Data supplied
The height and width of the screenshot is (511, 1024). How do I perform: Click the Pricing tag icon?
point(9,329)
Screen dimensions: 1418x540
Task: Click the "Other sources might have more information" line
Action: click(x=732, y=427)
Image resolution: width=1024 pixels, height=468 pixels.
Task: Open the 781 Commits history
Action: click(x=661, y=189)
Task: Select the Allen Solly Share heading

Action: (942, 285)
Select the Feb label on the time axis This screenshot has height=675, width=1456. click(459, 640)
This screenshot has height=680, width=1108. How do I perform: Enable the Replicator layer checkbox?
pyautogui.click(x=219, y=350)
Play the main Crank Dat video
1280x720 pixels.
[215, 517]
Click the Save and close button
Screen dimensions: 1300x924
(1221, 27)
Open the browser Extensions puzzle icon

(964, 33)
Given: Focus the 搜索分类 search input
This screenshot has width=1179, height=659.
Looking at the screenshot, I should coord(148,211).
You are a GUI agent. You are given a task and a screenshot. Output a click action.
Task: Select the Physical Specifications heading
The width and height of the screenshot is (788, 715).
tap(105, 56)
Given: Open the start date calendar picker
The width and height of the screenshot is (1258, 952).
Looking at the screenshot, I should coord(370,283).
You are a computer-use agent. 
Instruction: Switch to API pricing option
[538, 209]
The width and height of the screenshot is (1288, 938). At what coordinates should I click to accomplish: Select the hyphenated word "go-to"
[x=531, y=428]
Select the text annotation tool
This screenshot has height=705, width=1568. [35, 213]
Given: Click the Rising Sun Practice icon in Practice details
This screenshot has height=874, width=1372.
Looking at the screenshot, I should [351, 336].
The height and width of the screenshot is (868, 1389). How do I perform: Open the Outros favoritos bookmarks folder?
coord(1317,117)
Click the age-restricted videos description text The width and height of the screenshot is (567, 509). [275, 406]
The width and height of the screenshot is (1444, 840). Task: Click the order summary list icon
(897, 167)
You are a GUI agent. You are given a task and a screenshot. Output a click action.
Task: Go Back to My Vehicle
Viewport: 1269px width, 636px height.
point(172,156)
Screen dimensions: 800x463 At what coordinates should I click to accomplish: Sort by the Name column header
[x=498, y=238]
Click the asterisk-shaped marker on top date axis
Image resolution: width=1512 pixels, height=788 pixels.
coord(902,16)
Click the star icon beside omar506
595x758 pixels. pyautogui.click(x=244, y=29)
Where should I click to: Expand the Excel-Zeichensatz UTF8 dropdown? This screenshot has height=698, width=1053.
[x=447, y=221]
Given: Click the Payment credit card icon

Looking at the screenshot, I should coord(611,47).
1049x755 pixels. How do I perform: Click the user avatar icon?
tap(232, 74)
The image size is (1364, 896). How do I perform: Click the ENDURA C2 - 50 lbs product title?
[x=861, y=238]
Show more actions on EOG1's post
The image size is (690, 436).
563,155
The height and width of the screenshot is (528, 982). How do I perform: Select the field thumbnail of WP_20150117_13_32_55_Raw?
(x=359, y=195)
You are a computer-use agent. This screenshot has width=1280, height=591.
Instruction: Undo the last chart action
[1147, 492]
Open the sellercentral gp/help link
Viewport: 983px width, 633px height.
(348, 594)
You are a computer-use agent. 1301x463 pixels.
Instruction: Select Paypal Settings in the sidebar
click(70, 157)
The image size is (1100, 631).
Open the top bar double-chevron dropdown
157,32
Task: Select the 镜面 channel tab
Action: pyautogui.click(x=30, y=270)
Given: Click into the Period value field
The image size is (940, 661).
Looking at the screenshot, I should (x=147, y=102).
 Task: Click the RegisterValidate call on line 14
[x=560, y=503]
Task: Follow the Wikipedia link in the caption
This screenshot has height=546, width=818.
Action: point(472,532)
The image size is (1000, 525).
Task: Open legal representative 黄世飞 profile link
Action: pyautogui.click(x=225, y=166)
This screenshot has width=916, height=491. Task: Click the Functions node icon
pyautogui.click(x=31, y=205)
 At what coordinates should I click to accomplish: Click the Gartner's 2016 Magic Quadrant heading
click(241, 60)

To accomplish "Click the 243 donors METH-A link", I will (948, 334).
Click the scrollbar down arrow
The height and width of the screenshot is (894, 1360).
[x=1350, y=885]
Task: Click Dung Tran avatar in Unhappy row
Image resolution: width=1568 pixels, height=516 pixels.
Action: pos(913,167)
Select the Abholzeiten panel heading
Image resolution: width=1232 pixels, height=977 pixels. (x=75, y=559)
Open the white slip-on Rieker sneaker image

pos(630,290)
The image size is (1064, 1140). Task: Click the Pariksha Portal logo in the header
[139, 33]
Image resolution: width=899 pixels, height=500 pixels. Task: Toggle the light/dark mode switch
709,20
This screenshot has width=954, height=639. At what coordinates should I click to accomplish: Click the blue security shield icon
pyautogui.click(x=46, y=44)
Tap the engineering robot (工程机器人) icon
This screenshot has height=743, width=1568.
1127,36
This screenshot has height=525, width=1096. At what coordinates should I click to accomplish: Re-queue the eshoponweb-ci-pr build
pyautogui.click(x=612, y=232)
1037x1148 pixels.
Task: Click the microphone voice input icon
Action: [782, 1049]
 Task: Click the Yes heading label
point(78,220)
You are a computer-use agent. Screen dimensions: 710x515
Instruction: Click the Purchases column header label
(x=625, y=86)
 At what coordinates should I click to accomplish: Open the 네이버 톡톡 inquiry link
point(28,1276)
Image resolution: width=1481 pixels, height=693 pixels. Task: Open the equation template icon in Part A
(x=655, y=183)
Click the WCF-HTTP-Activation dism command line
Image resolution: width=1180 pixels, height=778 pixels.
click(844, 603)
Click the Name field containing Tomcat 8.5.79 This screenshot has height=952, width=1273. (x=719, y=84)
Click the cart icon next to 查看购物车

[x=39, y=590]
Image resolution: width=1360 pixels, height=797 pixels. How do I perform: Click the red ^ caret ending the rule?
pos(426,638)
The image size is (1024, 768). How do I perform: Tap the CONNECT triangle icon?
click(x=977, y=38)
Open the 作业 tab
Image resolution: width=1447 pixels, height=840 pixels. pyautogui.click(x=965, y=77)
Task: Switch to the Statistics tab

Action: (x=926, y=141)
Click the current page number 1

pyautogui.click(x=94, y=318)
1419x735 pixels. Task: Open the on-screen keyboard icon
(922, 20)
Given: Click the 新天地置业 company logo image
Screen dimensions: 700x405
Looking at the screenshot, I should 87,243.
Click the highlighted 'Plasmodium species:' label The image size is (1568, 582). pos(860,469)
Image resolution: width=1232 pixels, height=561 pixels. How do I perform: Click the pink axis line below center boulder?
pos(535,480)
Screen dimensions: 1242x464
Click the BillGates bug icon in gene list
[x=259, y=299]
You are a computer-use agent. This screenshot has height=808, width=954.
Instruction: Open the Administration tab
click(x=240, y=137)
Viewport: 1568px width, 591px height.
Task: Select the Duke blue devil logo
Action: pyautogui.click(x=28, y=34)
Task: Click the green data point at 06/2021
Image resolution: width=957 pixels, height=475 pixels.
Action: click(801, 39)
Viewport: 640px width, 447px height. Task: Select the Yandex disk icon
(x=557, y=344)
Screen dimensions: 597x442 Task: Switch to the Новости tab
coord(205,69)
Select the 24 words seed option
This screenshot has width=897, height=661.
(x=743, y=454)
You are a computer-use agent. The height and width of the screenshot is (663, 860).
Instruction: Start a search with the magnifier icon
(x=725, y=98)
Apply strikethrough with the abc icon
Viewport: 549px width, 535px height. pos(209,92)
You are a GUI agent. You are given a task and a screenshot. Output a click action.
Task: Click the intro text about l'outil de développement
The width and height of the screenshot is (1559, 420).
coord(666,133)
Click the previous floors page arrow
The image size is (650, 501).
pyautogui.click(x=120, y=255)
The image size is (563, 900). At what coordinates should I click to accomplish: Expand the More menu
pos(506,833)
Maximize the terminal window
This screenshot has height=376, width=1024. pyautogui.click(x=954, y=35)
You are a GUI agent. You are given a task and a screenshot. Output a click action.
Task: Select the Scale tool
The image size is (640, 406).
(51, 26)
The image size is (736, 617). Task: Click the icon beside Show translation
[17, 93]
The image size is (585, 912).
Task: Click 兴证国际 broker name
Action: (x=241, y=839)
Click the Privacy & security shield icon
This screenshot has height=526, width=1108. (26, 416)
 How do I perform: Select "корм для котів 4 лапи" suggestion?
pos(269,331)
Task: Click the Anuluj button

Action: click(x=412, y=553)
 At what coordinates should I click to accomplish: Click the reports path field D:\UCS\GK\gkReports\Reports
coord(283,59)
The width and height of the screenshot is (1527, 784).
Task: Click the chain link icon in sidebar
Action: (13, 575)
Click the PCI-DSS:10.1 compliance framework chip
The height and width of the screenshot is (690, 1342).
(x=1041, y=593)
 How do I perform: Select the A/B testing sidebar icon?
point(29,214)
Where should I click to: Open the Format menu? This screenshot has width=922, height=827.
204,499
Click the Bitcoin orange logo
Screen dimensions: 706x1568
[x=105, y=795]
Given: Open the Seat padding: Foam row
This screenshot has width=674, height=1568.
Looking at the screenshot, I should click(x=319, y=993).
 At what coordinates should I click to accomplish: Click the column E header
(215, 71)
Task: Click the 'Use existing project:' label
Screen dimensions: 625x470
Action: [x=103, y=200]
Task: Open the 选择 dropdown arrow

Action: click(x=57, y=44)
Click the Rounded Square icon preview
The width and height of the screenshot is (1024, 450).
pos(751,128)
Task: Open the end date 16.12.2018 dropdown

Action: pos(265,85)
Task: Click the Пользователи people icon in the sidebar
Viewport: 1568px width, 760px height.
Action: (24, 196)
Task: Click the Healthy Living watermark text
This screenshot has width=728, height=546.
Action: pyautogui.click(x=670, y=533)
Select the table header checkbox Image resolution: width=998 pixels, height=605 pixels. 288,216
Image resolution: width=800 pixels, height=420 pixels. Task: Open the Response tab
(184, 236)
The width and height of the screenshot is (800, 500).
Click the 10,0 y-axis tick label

Your instructions
Looking at the listing above, count the lines that contain "computer" and give nothing but the number.

Response
6